* **What to produce**: The entries below must be transcribed exactly. Leave nothing out.

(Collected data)
= = =

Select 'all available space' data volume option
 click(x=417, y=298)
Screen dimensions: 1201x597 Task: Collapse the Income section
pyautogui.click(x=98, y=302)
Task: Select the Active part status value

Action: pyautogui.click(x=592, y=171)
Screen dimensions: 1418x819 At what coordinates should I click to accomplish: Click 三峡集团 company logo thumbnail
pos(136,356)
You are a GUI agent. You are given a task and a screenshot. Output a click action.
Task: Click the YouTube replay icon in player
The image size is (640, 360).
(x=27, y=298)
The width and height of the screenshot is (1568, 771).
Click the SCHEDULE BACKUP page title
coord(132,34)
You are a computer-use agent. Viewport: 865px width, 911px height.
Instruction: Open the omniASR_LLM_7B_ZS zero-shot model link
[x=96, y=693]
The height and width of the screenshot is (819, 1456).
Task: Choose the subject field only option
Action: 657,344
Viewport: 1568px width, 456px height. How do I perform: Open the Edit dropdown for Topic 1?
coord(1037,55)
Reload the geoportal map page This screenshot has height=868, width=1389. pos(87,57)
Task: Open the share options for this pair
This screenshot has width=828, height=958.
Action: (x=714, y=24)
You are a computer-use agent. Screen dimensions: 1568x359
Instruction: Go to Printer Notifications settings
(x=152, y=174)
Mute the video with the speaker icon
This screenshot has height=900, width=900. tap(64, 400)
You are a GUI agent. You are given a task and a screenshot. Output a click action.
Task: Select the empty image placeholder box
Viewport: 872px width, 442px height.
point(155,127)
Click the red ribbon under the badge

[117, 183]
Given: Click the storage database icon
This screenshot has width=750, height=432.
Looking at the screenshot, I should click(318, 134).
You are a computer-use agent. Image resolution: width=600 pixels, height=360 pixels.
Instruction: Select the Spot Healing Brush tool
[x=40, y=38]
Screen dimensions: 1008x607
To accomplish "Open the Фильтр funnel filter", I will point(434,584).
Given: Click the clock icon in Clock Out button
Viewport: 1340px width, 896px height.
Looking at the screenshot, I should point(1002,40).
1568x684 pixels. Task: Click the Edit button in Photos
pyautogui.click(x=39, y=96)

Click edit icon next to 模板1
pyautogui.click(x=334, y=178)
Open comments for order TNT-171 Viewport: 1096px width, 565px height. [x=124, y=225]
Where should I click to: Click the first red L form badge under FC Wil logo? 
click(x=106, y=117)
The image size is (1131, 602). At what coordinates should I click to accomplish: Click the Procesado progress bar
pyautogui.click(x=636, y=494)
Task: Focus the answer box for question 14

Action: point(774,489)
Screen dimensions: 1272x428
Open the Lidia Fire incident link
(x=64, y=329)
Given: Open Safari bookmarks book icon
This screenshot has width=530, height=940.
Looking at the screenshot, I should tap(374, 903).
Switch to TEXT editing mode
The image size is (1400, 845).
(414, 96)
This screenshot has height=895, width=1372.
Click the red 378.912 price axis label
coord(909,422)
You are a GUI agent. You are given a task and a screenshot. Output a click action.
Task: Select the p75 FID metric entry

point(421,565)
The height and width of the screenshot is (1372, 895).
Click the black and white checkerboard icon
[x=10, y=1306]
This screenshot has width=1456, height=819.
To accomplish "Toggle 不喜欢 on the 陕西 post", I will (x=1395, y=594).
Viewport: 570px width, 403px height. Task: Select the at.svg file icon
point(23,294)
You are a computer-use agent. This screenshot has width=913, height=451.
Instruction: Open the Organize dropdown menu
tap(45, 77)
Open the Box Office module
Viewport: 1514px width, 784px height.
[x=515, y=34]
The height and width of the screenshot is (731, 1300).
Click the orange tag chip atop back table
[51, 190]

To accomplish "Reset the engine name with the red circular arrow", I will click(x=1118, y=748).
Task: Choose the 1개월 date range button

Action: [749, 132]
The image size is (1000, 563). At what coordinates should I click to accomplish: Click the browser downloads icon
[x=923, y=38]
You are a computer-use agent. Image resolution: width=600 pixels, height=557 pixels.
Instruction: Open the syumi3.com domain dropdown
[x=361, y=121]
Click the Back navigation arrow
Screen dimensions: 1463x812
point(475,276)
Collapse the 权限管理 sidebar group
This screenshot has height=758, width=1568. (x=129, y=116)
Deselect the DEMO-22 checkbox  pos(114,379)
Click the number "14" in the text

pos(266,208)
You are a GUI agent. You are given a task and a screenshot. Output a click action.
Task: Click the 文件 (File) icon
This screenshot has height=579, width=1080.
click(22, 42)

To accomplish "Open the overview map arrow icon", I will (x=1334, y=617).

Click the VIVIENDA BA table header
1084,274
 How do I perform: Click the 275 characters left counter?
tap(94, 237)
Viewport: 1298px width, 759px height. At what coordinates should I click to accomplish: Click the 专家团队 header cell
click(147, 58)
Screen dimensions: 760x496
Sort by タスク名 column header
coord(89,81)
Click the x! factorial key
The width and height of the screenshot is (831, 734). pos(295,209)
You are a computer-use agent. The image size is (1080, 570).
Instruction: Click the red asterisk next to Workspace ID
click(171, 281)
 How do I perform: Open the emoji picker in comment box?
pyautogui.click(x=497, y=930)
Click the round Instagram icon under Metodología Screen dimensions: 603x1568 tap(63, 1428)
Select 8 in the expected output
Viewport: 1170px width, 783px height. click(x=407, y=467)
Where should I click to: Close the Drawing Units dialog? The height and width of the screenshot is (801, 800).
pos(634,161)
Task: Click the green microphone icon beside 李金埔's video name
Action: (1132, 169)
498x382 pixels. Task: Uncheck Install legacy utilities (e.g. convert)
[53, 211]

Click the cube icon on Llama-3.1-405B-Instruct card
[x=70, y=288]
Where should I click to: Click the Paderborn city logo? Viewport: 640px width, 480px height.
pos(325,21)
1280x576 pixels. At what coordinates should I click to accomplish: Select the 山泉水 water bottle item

= = =

* **Completed task**:
Select 'all available space' data volume option
 click(x=417, y=298)
Screen dimensions: 1201x597 Task: Collapse the Income section
pyautogui.click(x=98, y=302)
Task: Select the Active part status value

Action: pyautogui.click(x=592, y=171)
Screen dimensions: 1418x819 At what coordinates should I click to accomplish: Click 三峡集团 company logo thumbnail
pos(136,356)
You are a GUI agent. You are given a task and a screenshot. Output a click action.
Task: Click the YouTube replay icon in player
The image size is (640, 360).
(x=27, y=298)
The width and height of the screenshot is (1568, 771).
Click the SCHEDULE BACKUP page title
coord(132,34)
You are a computer-use agent. Viewport: 865px width, 911px height.
Instruction: Open the omniASR_LLM_7B_ZS zero-shot model link
[x=96, y=693]
The height and width of the screenshot is (819, 1456).
Task: Choose the subject field only option
Action: 657,344
Viewport: 1568px width, 456px height. How do I perform: Open the Edit dropdown for Topic 1?
coord(1037,55)
Reload the geoportal map page This screenshot has height=868, width=1389. pos(87,57)
Task: Open the share options for this pair
This screenshot has width=828, height=958.
Action: (x=714, y=24)
You are a computer-use agent. Screen dimensions: 1568x359
Instruction: Go to Printer Notifications settings
(x=152, y=174)
Mute the video with the speaker icon
This screenshot has height=900, width=900. tap(64, 400)
You are a GUI agent. You are given a task and a screenshot. Output a click action.
Task: Select the empty image placeholder box
Viewport: 872px width, 442px height.
point(155,127)
Click the red ribbon under the badge

[117, 183]
Given: Click the storage database icon
This screenshot has width=750, height=432.
Looking at the screenshot, I should click(318, 134).
You are a computer-use agent. Image resolution: width=600 pixels, height=360 pixels.
Instruction: Select the Spot Healing Brush tool
[x=40, y=38]
Screen dimensions: 1008x607
To accomplish "Open the Фильтр funnel filter", I will point(434,584).
Given: Click the clock icon in Clock Out button
Viewport: 1340px width, 896px height.
Looking at the screenshot, I should point(1002,40).
1568x684 pixels. Task: Click the Edit button in Photos
pyautogui.click(x=39, y=96)

Click edit icon next to 模板1
pyautogui.click(x=334, y=178)
Open comments for order TNT-171 Viewport: 1096px width, 565px height. [x=124, y=225]
Where should I click to: Click the first red L form badge under FC Wil logo? 
click(x=106, y=117)
The image size is (1131, 602). At what coordinates should I click to accomplish: Click the Procesado progress bar
pyautogui.click(x=636, y=494)
Task: Focus the answer box for question 14

Action: point(774,489)
Screen dimensions: 1272x428
Open the Lidia Fire incident link
(x=64, y=329)
Given: Open Safari bookmarks book icon
This screenshot has width=530, height=940.
Looking at the screenshot, I should tap(374, 903).
Switch to TEXT editing mode
The image size is (1400, 845).
(414, 96)
This screenshot has height=895, width=1372.
Click the red 378.912 price axis label
coord(909,422)
You are a GUI agent. You are given a task and a screenshot. Output a click action.
Task: Select the p75 FID metric entry

point(421,565)
The height and width of the screenshot is (1372, 895).
Click the black and white checkerboard icon
[x=10, y=1306]
This screenshot has width=1456, height=819.
To accomplish "Toggle 不喜欢 on the 陕西 post", I will (x=1395, y=594).
Viewport: 570px width, 403px height. Task: Select the at.svg file icon
point(23,294)
You are a computer-use agent. This screenshot has width=913, height=451.
Instruction: Open the Organize dropdown menu
tap(45, 77)
Open the Box Office module
Viewport: 1514px width, 784px height.
[x=515, y=34]
The height and width of the screenshot is (731, 1300).
Click the orange tag chip atop back table
[51, 190]

To accomplish "Reset the engine name with the red circular arrow", I will click(x=1118, y=748).
Task: Choose the 1개월 date range button

Action: [749, 132]
The image size is (1000, 563). At what coordinates should I click to accomplish: Click the browser downloads icon
[x=923, y=38]
You are a computer-use agent. Image resolution: width=600 pixels, height=557 pixels.
Instruction: Open the syumi3.com domain dropdown
[x=361, y=121]
Click the Back navigation arrow
Screen dimensions: 1463x812
point(475,276)
Collapse the 权限管理 sidebar group
This screenshot has height=758, width=1568. (x=129, y=116)
Deselect the DEMO-22 checkbox  pos(114,379)
Click the number "14" in the text

pos(266,208)
You are a GUI agent. You are given a task and a screenshot. Output a click action.
Task: Click the 文件 (File) icon
This screenshot has height=579, width=1080.
click(22, 42)

To accomplish "Open the overview map arrow icon", I will (x=1334, y=617).

Click the VIVIENDA BA table header
1084,274
 How do I perform: Click the 275 characters left counter?
tap(94, 237)
Viewport: 1298px width, 759px height. At what coordinates should I click to accomplish: Click the 专家团队 header cell
click(147, 58)
Screen dimensions: 760x496
Sort by タスク名 column header
coord(89,81)
Click the x! factorial key
The width and height of the screenshot is (831, 734). pos(295,209)
You are a computer-use agent. The image size is (1080, 570).
Instruction: Click the red asterisk next to Workspace ID
click(171, 281)
 How do I perform: Open the emoji picker in comment box?
pyautogui.click(x=497, y=930)
Click the round Instagram icon under Metodología Screen dimensions: 603x1568 tap(63, 1428)
Select 8 in the expected output
Viewport: 1170px width, 783px height. click(x=407, y=467)
Where should I click to: Close the Drawing Units dialog? The height and width of the screenshot is (801, 800).
pos(634,161)
Task: Click the green microphone icon beside 李金埔's video name
Action: (1132, 169)
498x382 pixels. Task: Uncheck Install legacy utilities (e.g. convert)
[53, 211]

Click the cube icon on Llama-3.1-405B-Instruct card
[x=70, y=288]
Where should I click to: Click the Paderborn city logo? Viewport: 640px width, 480px height.
pos(325,21)
1280x576 pixels. At what coordinates should I click to accomplish: Select the 山泉水 water bottle item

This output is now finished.